FIG. 10 shows a table for illustrating changes in resonance angle and reflectivity at the time when the thickness of the monolayer was changed according to an embodiment of the present invention;

FIG. 11 shows a graph obtained by plotting the values listed in FIG. 10 to illustrate a change in reflectivity according to an embodiment of the present invention;

FIG. 12 shows a table for illustrating changes in resonance angle and reflectivity at the time when the thickness of the lipid bilayer was changed according to an embodiment of the present invention;

FIG. 13 shows a graph obtained by plotting the values listed in FIG. 12 to illustrate a change in reflectivity according to an embodiment of the present invention;

FIG. 14 shows a table for illustrating changes in resonance angle and reflectivity at the time when the thickness of a metal layer was changed according to an embodiment of the present invention; and

FIG. 15 shows a graph obtained by plotting the values listed in FIG. 14 to illustrate a change in reflectivity according to an embodiment of the present invention.

DETAILED DESCRIPTION

Hereinbelow, one of the embodiments of the present invention will be described in detail with reference to the accompanying drawings.

FIG. 1 shows a schematic view of a configuration of a biochip 11 (that is, a substrate for immobilizing biomolecules 12 on which a receptor is immobilized). As will be described later in detail, the substrate for immobilizing biomolecules 12 includes a chip substrate 21, a metal layer 22 provided on the surface of the chip substrate 21, a hydrophilic monolayer 23 provided on the metal layer 22, and a lipid bilayer 24 anchored to the chip substrate 21 via the monolayer 23. The biochip 11 is formed by immobilizing a biorecognition molecule 27 on the lipid bilayer 24 of the substrate for immobilizing biomolecules 12 and then further immobilizing a receptor 28 on the biorecognition molecule 27.

The chip substrate 21 is formed from a sheet of a translucent material such as glass or quartz. On the upper surface of the chip substrate 21, a plurality of metal fine particles are immobilized to form the metal layer 22.

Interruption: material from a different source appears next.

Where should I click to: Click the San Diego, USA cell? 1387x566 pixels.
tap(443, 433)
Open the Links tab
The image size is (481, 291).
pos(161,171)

The metal fine particles forming the metal layer 22 are nano-sized inorganic metal fine particles, such as Au or Ag, having a diameter of several tens of nanometers (particularly, a diameter of 40 to 50 nm). These metal fine particles immobilized on the chip substrate 21 hardly agglomerate, that is, they are separated from each other on the chip substrate 21. The metal fine particles are not necessarily arranged regularly. For example, they may be dispersed in a random fashion. In several embodiments, the interval between adjacent metal fine particles (that is, the distance between the surfaces of the metal fine particles at the centers of the adjacent metal fine particles, which is the shortest distance between the surfaces of adjacent metal fine particles) is two times or more but 4 times or less the diameter of the metal fine particle. For example, the density of metal fine particle of about 370 particles/μ² corresponds to a coverage factor of about 0.17.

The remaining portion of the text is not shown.